How to Read a Tire Size
The letter "P" at the beginning of the "Tire Size" tells us the tire is a P-Metric tire, referring to tires made to certain standards within the United States, intended for Passenger vehicles.
If a tire size has no letters at the beginning, this indicates a Euro metric tire. P-Metric and Euro-Metric tires may have different load capacities.
The letters "LT," either at the beginning or at the end of the tire size indicate the tire was designed for light trucks. Vehicle manufacturers equip some light trucks with "LT" type tires. These tires generally require higher inflation pressures than passenger tires.
Consult your owner's manual or tire placard for the recommended tire size and inflation pressure for your vehicle.
Stands for Uniform Tire Quality Grading, a rating system developed by the U.S. Department of Transportation to provide consumers with information to help them purchase tires based on their relative treadwear, traction and temperature capabilities.
Traction grades indicate the wet traction of a tire under a controlled test. A tire with an "AA" rating offers outstanding traction in wet conditions.

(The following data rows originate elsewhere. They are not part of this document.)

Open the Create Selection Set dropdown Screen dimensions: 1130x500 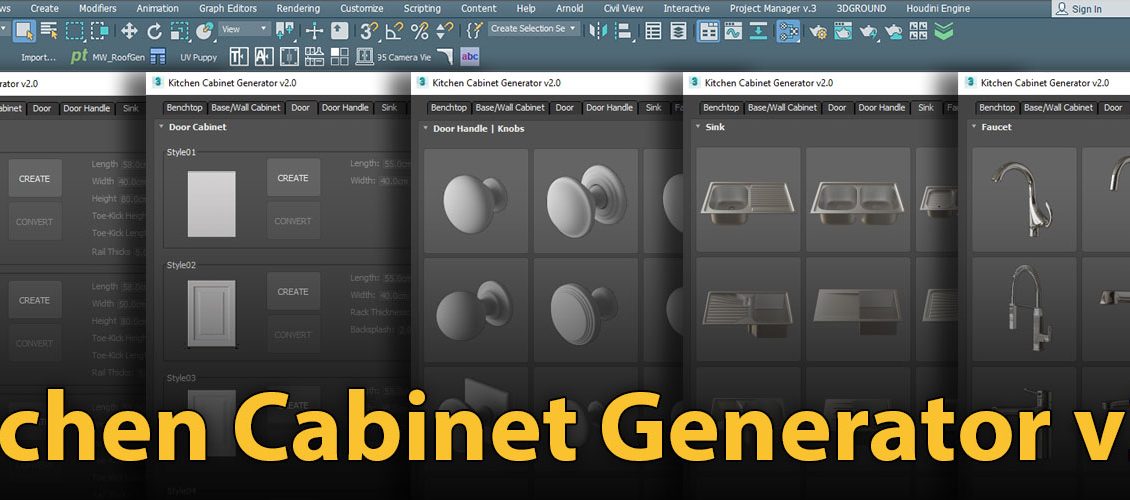point(534,29)
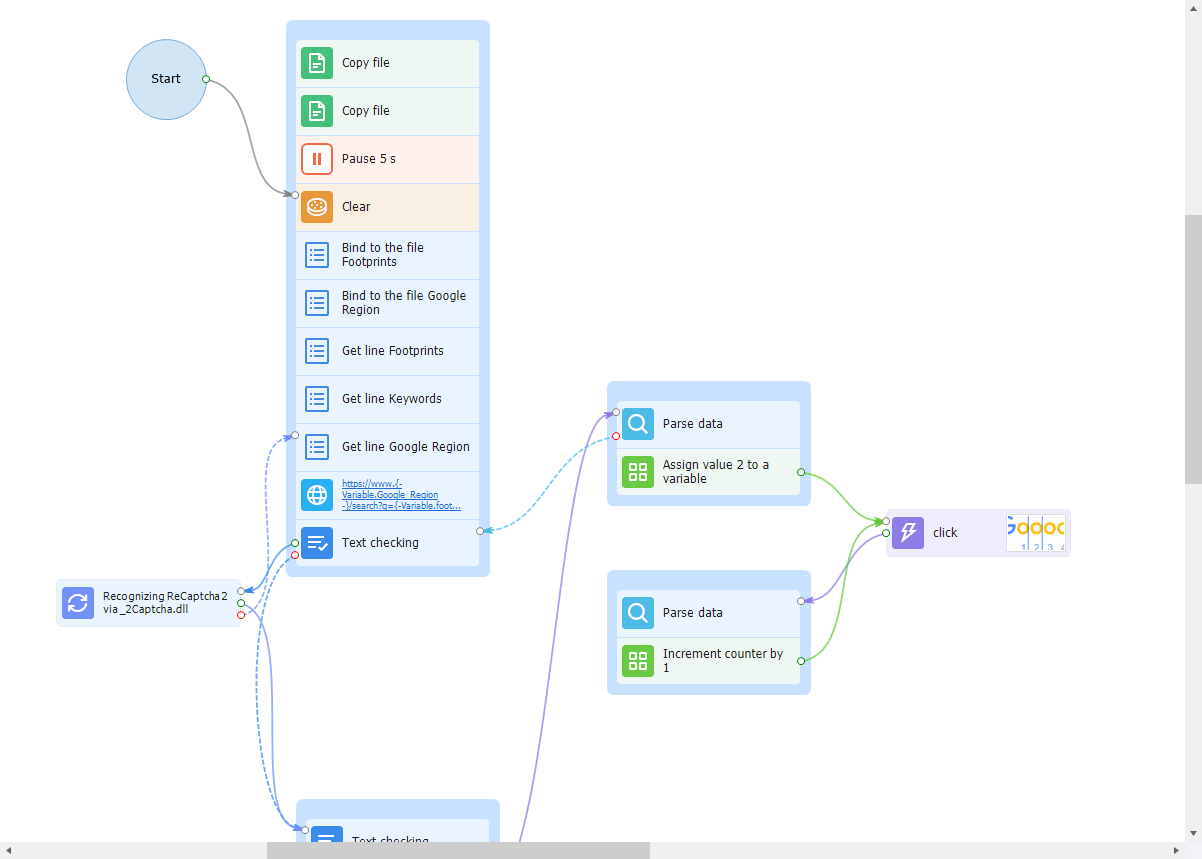Select the Clear cookies action icon
The image size is (1202, 859).
tap(317, 207)
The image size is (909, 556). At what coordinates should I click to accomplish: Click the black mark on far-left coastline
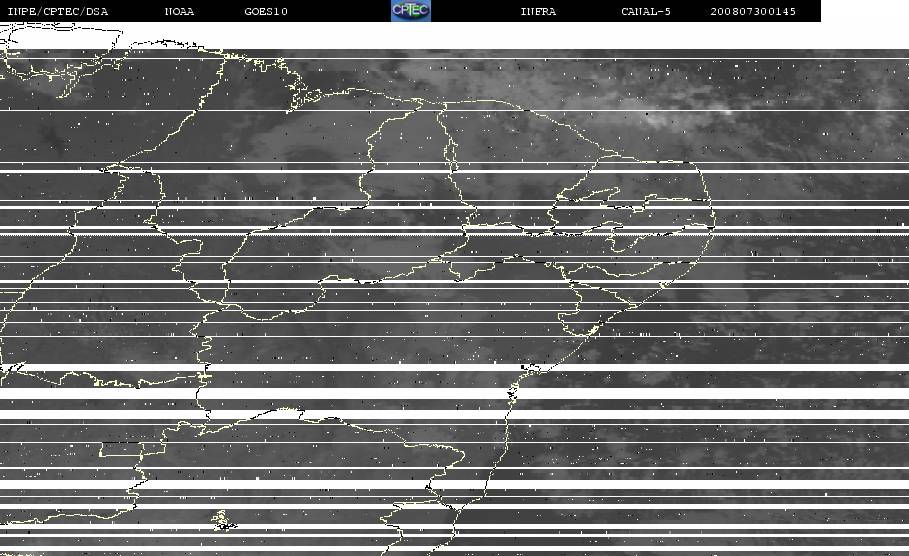(x=13, y=368)
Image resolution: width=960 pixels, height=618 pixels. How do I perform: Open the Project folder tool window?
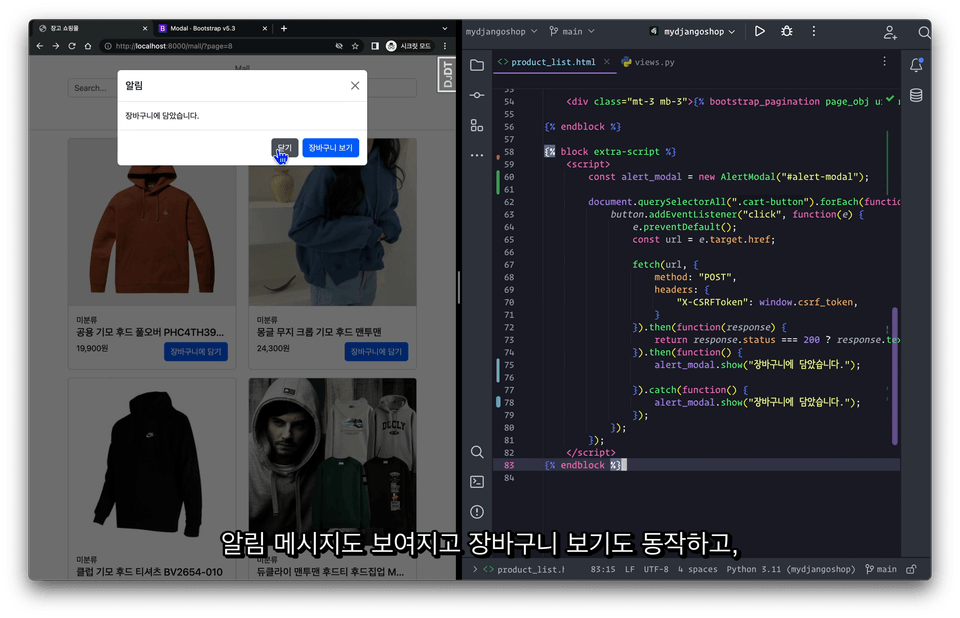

Temperature grades indicate the ability of the tire to withstand and dissipate destructive heat. A tire with a higher temperature grade is able to operate at higher speeds.
|Temperature Grades||Speeds in mph|
|B||Between 100 and 115|
|C||Between 85 and 100|
Treadwear grades are based on standardized government tests to help predict the expected treadwear of a tire. For example, a tire with a treadwear grade of 200 should last twice as long as a tire with a treadwear grade of 100.